🤖 AI Summary
This work addresses the instability and error propagation in fine-grained zero-shot recognition caused by existing methods’ reliance on excessive redundant region proposals or premature semantic guidance. The authors propose an efficient and robust local visual–textual alignment framework that first obtains stable visual initialization through class-agnostic object-centric region discovery, then adaptively applies language guidance based on intermediate prediction confidence for refinement, and finally integrates evidence from object, context, and global representations. Key innovations include a class-agnostic region discovery mechanism, a confidence-adaptive language guidance strategy, and a dual-path object–context aggregation module. The method achieves state-of-the-art performance on both standard and distribution-shift benchmarks while significantly reducing the number of required region proposals.
📝 Abstract
Zero-shot recognition aims to classify an image by selecting the most compatible label description from a set of candidate classes without any task-specific supervision.
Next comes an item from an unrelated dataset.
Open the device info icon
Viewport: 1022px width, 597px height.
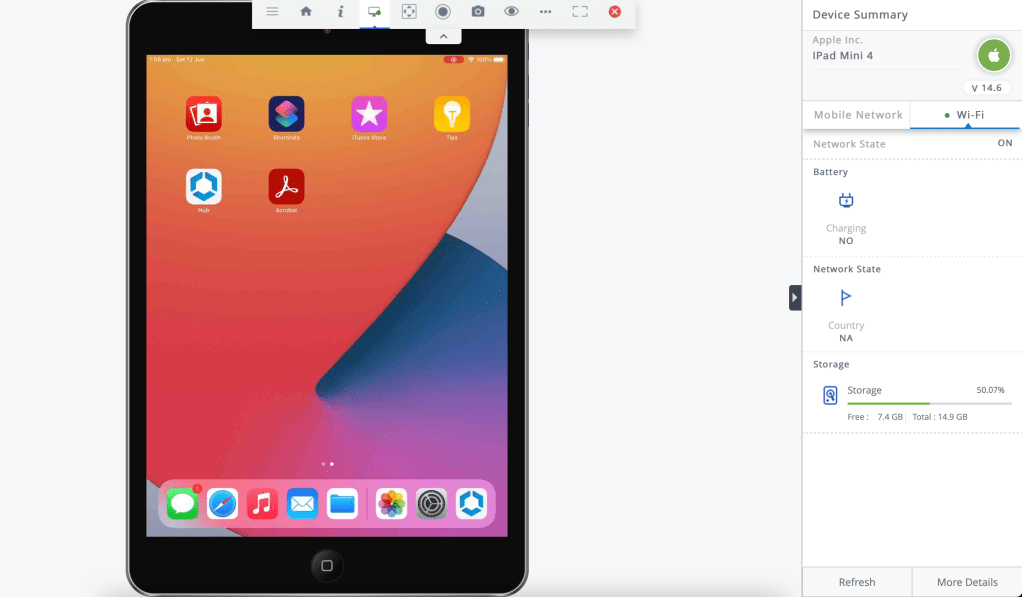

In fine-grained settings, however, the relevant evidence often lies in localized parts, attributes, or textures rather than in the full image, making whole-image alignment suboptimal. Recent localized visual-text alignment methods address this by comparing class descriptions with multiple image regions, but they typically rely on large sets of random or redundant crops, increasing inference cost and introducing many highly redundant or weakly relevant candidates. Moreover, introducing semantic guidance too early can create an error-amplifying feedback process in which inaccurate intermediate predictions bias later localization and reinforce subsequent mistakes; we refer to this failure mode as the prediction loop. We propose LAGO (LAnguage-Guided adaptive Object-region focus), a framework for efficient and robust zero-shot localized visual-text alignment. LAGO first performs class-agnostic object-centric candidate discovery to obtain a stable visual initialization, and then applies adaptive language-guided refinement with the strength of semantic guidance controlled by intermediate confidence. It further combines object-level, contextual, and full-image evidence through an effective object-context dual-channel aggregation strategy. Extensive experiments show that LAGO consistently achieves state-of-the-art performance on standard zero-shot benchmarks and challenging distribution-shift settings, while requiring substantially fewer candidate regions at inference time.